**MATERIAL PROVIDED**
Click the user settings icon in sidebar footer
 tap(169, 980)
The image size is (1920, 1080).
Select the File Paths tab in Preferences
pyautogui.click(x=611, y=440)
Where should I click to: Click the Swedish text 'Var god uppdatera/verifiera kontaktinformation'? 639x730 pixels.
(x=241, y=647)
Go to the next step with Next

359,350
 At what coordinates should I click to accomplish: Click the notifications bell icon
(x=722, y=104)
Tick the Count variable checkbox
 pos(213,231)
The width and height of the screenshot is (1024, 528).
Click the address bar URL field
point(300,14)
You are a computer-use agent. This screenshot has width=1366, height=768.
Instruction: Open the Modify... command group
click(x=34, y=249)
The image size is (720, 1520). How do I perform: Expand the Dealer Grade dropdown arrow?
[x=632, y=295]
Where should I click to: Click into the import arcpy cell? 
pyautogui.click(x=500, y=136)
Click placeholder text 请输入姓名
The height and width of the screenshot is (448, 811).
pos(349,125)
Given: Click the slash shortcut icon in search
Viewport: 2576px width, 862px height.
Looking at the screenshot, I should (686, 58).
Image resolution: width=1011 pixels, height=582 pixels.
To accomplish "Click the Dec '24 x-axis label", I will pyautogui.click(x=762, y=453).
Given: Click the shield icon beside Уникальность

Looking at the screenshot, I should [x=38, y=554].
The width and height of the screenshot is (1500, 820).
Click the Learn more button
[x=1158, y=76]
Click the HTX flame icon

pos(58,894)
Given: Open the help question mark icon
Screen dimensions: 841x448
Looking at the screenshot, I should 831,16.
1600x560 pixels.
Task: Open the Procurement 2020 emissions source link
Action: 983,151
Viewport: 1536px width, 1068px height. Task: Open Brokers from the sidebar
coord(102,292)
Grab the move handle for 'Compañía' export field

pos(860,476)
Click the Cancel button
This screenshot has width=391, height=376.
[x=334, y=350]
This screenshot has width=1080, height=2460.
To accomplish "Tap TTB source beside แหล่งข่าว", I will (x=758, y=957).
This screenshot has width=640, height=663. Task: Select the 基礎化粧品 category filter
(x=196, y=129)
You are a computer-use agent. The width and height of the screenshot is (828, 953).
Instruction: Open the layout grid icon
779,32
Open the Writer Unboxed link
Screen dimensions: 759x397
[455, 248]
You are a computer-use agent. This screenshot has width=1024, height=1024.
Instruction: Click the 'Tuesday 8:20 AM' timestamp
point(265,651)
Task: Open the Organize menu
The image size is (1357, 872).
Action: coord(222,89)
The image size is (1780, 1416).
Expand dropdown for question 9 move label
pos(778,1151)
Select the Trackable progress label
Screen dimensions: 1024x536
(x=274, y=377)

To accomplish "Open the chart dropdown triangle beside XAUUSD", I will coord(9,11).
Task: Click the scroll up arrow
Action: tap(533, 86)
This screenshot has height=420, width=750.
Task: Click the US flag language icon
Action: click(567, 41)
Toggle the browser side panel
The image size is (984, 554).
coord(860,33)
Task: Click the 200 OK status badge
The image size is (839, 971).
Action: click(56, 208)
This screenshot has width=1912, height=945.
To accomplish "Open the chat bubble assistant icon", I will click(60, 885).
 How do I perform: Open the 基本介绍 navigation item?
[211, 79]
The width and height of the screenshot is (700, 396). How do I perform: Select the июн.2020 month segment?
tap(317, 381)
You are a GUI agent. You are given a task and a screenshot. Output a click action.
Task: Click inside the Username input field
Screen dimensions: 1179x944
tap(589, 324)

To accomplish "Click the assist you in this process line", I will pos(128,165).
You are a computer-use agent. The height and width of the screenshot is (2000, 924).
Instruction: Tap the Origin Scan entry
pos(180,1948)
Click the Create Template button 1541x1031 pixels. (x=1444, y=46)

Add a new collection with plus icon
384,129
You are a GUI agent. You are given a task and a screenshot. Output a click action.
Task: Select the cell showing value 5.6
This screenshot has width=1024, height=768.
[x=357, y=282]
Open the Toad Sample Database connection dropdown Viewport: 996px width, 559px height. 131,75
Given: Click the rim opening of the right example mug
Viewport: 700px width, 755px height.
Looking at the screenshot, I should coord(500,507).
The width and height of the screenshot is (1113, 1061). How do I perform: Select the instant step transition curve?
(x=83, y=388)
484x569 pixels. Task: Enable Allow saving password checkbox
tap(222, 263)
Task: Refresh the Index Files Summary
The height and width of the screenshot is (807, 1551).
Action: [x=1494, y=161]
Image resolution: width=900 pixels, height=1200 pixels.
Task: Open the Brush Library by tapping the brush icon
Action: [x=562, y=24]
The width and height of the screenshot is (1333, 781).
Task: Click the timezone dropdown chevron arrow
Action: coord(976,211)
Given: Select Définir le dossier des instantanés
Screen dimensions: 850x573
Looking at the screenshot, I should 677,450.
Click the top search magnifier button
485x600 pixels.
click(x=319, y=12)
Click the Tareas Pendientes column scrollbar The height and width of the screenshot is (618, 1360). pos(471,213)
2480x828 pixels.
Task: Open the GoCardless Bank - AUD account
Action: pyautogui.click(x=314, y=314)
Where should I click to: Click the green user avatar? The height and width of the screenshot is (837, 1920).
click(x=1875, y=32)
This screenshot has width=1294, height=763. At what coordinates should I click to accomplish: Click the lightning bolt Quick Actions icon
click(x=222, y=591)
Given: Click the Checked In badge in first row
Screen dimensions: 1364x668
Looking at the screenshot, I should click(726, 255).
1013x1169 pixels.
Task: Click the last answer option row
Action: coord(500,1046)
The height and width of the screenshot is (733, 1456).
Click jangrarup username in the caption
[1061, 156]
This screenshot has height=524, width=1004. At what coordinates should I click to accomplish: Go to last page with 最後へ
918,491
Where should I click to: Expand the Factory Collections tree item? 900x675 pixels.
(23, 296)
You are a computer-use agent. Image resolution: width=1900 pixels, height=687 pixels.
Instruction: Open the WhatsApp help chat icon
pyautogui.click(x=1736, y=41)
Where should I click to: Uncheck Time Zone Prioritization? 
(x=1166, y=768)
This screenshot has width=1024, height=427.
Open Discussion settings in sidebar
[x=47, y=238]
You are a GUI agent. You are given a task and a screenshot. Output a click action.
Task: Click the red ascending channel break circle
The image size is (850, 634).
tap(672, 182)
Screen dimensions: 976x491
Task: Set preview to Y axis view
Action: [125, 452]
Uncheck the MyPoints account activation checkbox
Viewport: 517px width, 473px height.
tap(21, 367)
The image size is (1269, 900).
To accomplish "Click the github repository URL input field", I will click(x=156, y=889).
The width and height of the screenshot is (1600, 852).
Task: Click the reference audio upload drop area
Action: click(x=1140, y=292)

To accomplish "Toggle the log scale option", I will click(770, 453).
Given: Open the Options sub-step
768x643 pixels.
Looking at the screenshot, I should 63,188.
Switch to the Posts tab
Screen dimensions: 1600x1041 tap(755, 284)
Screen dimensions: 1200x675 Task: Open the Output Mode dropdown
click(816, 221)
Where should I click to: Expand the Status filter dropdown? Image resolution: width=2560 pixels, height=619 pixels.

**AIM OF THE EXERCISE**
Scan the records for the string "agent" and report each line where it occurs.

**OUTPUT OF THE TASK**
You are a computer-use agent. This screenshot has width=1366, height=768.
You are a computer-use agent. The width and height of the screenshot is (828, 953).
You are a computer-use agent. This screenshot has width=1024, height=1024.
You are a GUI agent. You are given a task and a screenshot. Output a click action.
You are a computer-use agent. The height and width of the screenshot is (2000, 924).
You are a GUI agent. You are given a task and a screenshot. Output a click action.
You are a computer-use agent. Image resolution: width=1900 pixels, height=687 pixels.
You are a GUI agent. You are given a task and a screenshot. Output a click action.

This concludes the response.